TORONTO — They were hailed as medical miracles just by virtue of their survival as the world’s first-known living quintuplets, but the triumph of the Dionne sisters’ births would ultimately be overshadowed by tragedy.
Removed from their family home, they were made wards of the state and would spend the first nine years of their lives on display to millions of gawking tourists in a specially built hospital called “Quintland.” The Depression-era attraction in northern Ontario became a more popular tourist draw than Niagara Falls, and generated millions of dollars for government and local businesses.
In 1998, surviving sisters Annette, Cecile and Yvonne (who died in 2001) and their families received a $4-million settlement from the Ontario government for their mistreatment in childhood.
But the damage had been done. The trauma of their unorthodox upbringing in the public eye led to lives of closely guarded privacy when they grew up.
It has been 75 years since the births of the world-famous quints, but the ongoing public fascination with multiples has shown no signs of waning.
And not unlike the Dionnes, the high-profile coverage of modern-day multiples has raised fresh questions around placing children in the spotlight, and whether some families are seeking to capitalize on the novelty for a shot at fame or financial gain.
The Dionnes themselves addressed these concerns when they reached out to Bobbi and Kenny McCaughey following the birth of the couple’s septuplets in 1997 to offer advice about raising multiple-birth kids.

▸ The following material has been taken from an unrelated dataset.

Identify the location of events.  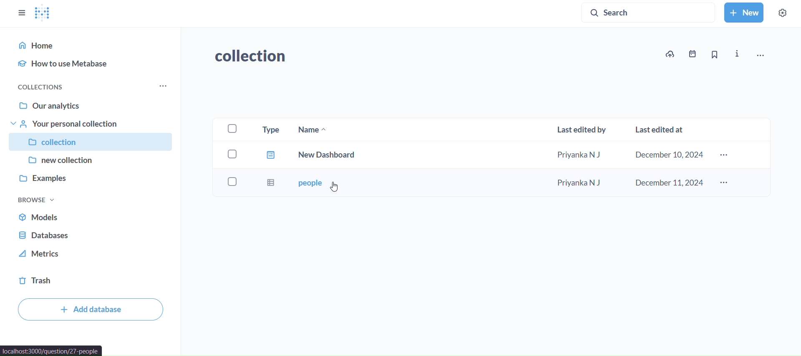
(692, 54).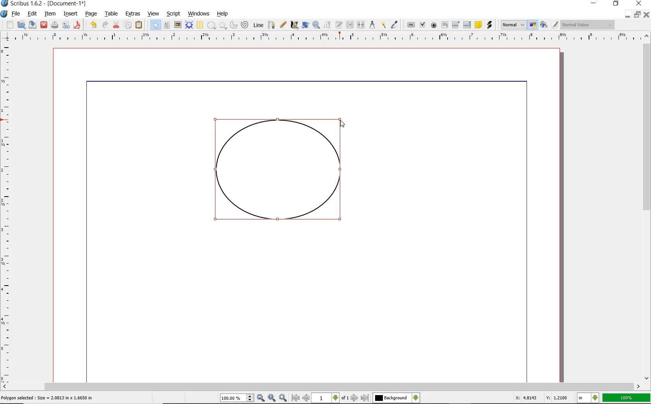  Describe the element at coordinates (188, 25) in the screenshot. I see `RENDER FRAME` at that location.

“We hope your children receive more respect than we did. Their fate should be no different from that of other children,” Annette, Cecile and Yvonne Dionne wrote in an open letter published in Time magazine. “Multiple births should not be confused with entertainment, nor should they be an opportunity to sell products.”
California mom Nadya Suleman, who gave birth to octuplets in January, invited media outlets to film her babies at home and at the hospital, and reportedly sought financial compensation for interviews.
One recent media report said lawyers have filed trademark applications on Suleman’s behalf for her media-anointed nickname “Octomom” for use on a TV show, as well as diapers, dresses, pants and shirts.
The hit TLC reality series Jon and Kate Plus 8, which follows a couple raising eight-year-old twins and five-year-old sextuplets, has captivated fans who tune in to the watch virtually every aspect of their private lives, including potty training, birthday parties and family outings.
Public interest in Jon and Kate Gosselin and their brood has been heightened in recent weeks with tabloid reports they have cheated on each other — allegations both deny. But the popular series has made celebrities out of the Gosselins and significantly boosted their bottom line.
The family lives in a US$1.3-million home, and they’re reportedly paid tens of thousands of dollars per episode. Kate makes paid speaking engagements, and has written two books about life with multiples.
Jon even acknowledged in the Season 5 premiere aired Monday that while they had originally done the show to document their children’s lives, “it’s become a business, just like anything else.”
But the show has also sparked criticism by some who are concerned about the possible impact on the children. Online petitions have called for boycotts of sponsors as well as for TLC to yank the series altogether.
A TLC publicity director told The Canadian Press in an email that the Gosselins are currently not doing interviews.
“The way that (the Dionnes) expressed how they feel about their past and how it defined their whole existence, how are we to know that 20 years from now that children who have been put in the limelight by their parents . . . who’s to say that those children aren’t going to feel the same way as the Dionnes?” said Gail Moore, chair of Multiple Births Canada.
“That’s what that letter, when they sent it to the McCaugheys, that’s what they’re trying to say — think about the children.”
Moore said in the case of the Gosselins, the series is only a representation of one aspect of life with multiple birth children, and isn’t necessarily a reflection of the challenges other families face.
“You have people that are watching the show thinking ‘How cute,’ and they’re not looking at what the reality is — that that family was lucky enough to have healthy children,” she said from New Liskeard, Ont.
“In their situation they’re lucky, because they don’t really have any special needs that take away from the family dynamic, but that’s what people are seeing; that’s what people are thinking it’s like to have a multiple birth family, and that’s not the reality for a lot of multiple birth families.”
University of British Columbia psychiatry professor Kerry Jang, who runs the largest study of adult twins in Canada, said part of the public fascination around multiples likely stems from people wanting to know where they came from and why they act the way they do.
“When you see it in twins, and especially in multiple births, it’s sort of like nature’s experiment,” said Jang, who is also a Vancouver city councillor. “It gives you insight into yourself, and I think that’s where it comes from, that fascination.”
Jang said while there is an understanding that families raising a large number of children need financial resources — and putting their life on display is one way of getting the help — he is more concerned about privacy issues.
“It is a fine line. I think some of these people because they do need the resources, so by getting on TV, you can get those diapers. But at what point does the need for the help go too far where it simply becomes profitable?”